Two years ago I wrote a blog item called 8 Pieces Of Life Changing Advice A Bankruptcy Lawyer Will Give You For Free. The blog was intended as a call to action for distressed debtors to seek legal advice, usually given for free, from a bankruptcy lawyer. One of the most important points I emphasized was that “Without paying a dime a client will learn that … they should not invade their IRA or 401(k)”. My conclusion? The seemingly exaggerated statement that

This is free advice that, if taken, may change the course of lives, families and even generations.

Was this just a puff piece? I didn’t think so then and I don’t think so now, especially with the explosive growth in the equities markets since that blog’s publication in July, 2012. The real truth is that if a family has $100,000 in a protected retirement account when the parents are, say, 45 years old, that money can grow tax free until withdrawals become forced at the age of 70. So if the money grows at 4%, the value in 25 years will be $266,583.63. If the money grows at 7% the value will be $542,743.26. (Source? Future Value Calculator).

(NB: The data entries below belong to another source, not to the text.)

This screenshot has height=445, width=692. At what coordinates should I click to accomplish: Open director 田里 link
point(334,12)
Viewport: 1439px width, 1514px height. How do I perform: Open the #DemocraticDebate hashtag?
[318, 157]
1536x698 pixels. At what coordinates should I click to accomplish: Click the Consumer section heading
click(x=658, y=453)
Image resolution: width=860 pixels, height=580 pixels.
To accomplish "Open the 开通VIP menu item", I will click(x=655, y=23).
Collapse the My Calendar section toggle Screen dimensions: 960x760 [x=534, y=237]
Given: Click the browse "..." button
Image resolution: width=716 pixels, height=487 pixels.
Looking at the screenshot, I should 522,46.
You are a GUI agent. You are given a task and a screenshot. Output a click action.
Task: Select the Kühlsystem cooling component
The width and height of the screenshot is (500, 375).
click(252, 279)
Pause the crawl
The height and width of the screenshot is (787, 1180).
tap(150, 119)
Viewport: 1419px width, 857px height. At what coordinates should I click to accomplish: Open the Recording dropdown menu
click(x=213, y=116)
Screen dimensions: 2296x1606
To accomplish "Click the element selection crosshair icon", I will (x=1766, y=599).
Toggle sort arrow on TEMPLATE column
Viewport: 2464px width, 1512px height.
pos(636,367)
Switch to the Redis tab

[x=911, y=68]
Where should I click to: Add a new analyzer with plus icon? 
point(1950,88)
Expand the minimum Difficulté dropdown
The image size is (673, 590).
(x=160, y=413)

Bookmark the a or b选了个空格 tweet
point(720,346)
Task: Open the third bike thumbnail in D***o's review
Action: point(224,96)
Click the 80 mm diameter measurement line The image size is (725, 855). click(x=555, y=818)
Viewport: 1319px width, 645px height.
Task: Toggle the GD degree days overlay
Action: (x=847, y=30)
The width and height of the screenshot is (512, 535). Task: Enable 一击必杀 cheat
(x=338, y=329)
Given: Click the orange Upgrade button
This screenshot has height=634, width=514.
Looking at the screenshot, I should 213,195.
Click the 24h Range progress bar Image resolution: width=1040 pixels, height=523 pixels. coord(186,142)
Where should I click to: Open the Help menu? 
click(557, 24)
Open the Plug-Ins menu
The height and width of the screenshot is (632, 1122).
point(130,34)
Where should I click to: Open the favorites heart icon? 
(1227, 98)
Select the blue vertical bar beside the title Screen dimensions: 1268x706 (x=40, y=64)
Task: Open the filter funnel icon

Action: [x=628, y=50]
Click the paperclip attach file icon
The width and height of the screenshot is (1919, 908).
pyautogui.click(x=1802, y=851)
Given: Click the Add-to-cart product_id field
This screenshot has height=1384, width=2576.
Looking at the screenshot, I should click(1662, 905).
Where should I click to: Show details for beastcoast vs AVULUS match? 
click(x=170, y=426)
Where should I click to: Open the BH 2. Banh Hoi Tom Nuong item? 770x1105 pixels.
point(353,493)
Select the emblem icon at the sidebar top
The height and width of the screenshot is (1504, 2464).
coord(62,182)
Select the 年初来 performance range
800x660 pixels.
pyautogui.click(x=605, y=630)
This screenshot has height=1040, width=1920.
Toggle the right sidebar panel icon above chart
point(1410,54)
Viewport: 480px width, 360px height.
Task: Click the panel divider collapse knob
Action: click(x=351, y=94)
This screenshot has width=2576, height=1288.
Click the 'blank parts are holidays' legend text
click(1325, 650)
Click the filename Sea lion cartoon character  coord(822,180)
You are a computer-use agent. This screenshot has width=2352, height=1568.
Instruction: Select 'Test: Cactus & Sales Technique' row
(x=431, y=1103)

Let’s get back to the 45 year old parents with $100,000 in an IRA. They may have income interruption, bills to pay, a struggling business. Do they invade the IRA or consider bankruptcy? If they invade the IRA and spend the $100,000, they will incur a 10% penalty (usually withheld upon an early withdrawal) and then the rest of the $100,000 goes immediately into taxable income, probably forcing the client into a higher tax bracket. If the taxes aren’t paid then and there, the unpaid tax liability (and the interest on the taxes) will become nondischargeable, compelling the client into a likely installment plan with the IRS over several years.

When this happens the balance sheet of the family will become very ugly.

Can they recover in 25 years? Perhaps. If not, then the family will  be left not only without the $542,000 they may have had, but also without the extra money the IRS will grab in the years to come after the decision was made to invade the retirement account. This money could have been added to the IRA or 401(k) and further increased the family’s net worth, significantly affecting the course of the lives of the family for a very long time.